FOUR witnesses who were allegedly told details about the unsolved murder of three Aboriginal children in northern NSW "lack credibility", a court has heard.
Evelyn Greenup, 4, Clinton Speedy-Duroux, 16, and Colleen Walker, 16, disappeared from Bowraville over a period of five months starting from September 1990.
The bodies of the first two children were later discovered dumped off a dirt road. Colleen has never been found, but a coroner has ruled she is dead.
A man, who cannot be named for legal reasons, was found not guilty of the murders of Evelyn and Clinton at two separate trials. In 2016, he was charged with the murders again after a police re-investigation.
On Wednesday, a hearing began in the NSW Court of Criminal Appeal to see if there is enough fresh and compelling evidence to overturn the two acquittals and order a new trial, which would also see the man charged with Colleen's murder for the first time.
The court heard the fresh evidence is a combination of Colleen Walker's case, which has never been before the court, and the evidence of four informers the man had spoken to.

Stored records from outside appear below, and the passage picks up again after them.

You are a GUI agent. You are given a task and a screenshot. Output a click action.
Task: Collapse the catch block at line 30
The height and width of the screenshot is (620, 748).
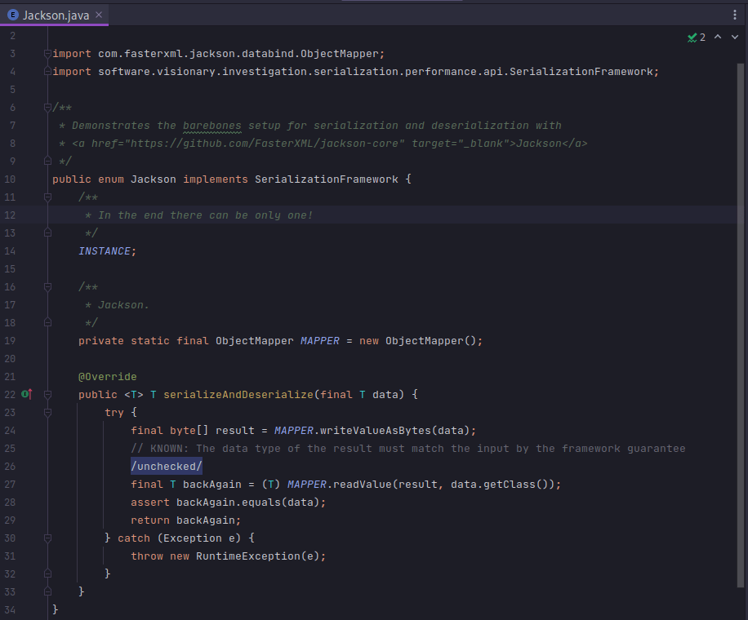pos(47,538)
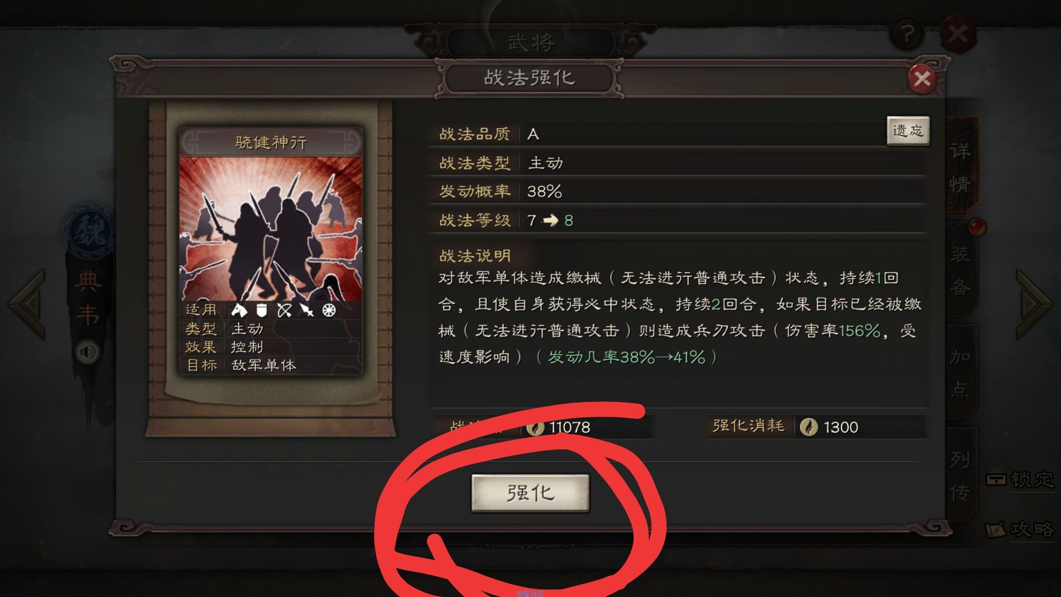Screen dimensions: 1061x597
Task: Close the 战法强化 dialog
Action: (922, 79)
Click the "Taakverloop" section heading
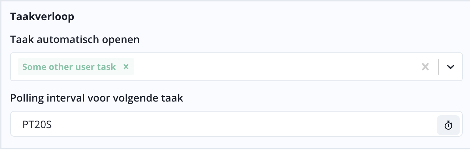The height and width of the screenshot is (150, 470). pyautogui.click(x=42, y=17)
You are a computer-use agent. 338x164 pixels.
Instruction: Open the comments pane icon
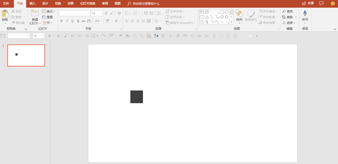(x=321, y=3)
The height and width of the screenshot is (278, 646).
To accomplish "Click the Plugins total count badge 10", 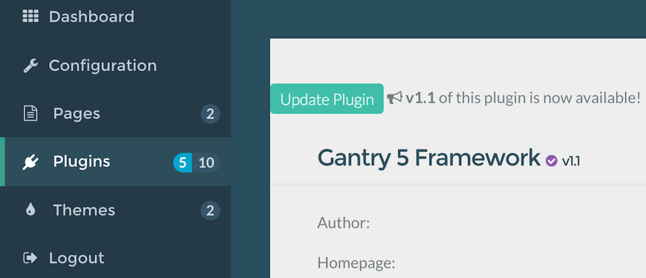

Some of the four do not know each other, the Crown told the court, and there are compelling similarities between their accounts, including two who mentioned tomato sauce being on the screen door of the man's caravan.
On Thursday, the man's barrister Mark Ierace SC cast doubt upon the informers. He said one of the men, given the pseudonym Mr R, had been linked to an ICAC investigation about prisoners giving false evidence. Mr R has since died.
Another of the men, given the pseudonym Mr I, came forward after watching a segment on Australia's Most Wanted and many of the details he provided did not go beyond what was included in the show.
Mr I told police he had been in Grafton Jail with the accused man in the 1990s and the man admitted to killing Clinton Speedy-Duroux.
The man allegedly told Mr I, "I won't be convicted because there isn't enough evidence", "I abducted him from a caravan", and "you never go back to the scene of a crime".
"But that was having watched Australia's Most Wanted, which ended in an enticing reward of $100,000," Mr Ierace said.
Mr Ierace also detailed witness evidence from one of the previous trials, in which a woman said she had spotted a man matching Clinton's description hitch-hiking on the side of the road on the morning he disappeared.
The hearing continues before Chief Justice Tom Bathurst, Chief Judge at Common Law Clifton Hoeben and Justice Lucy McCallum.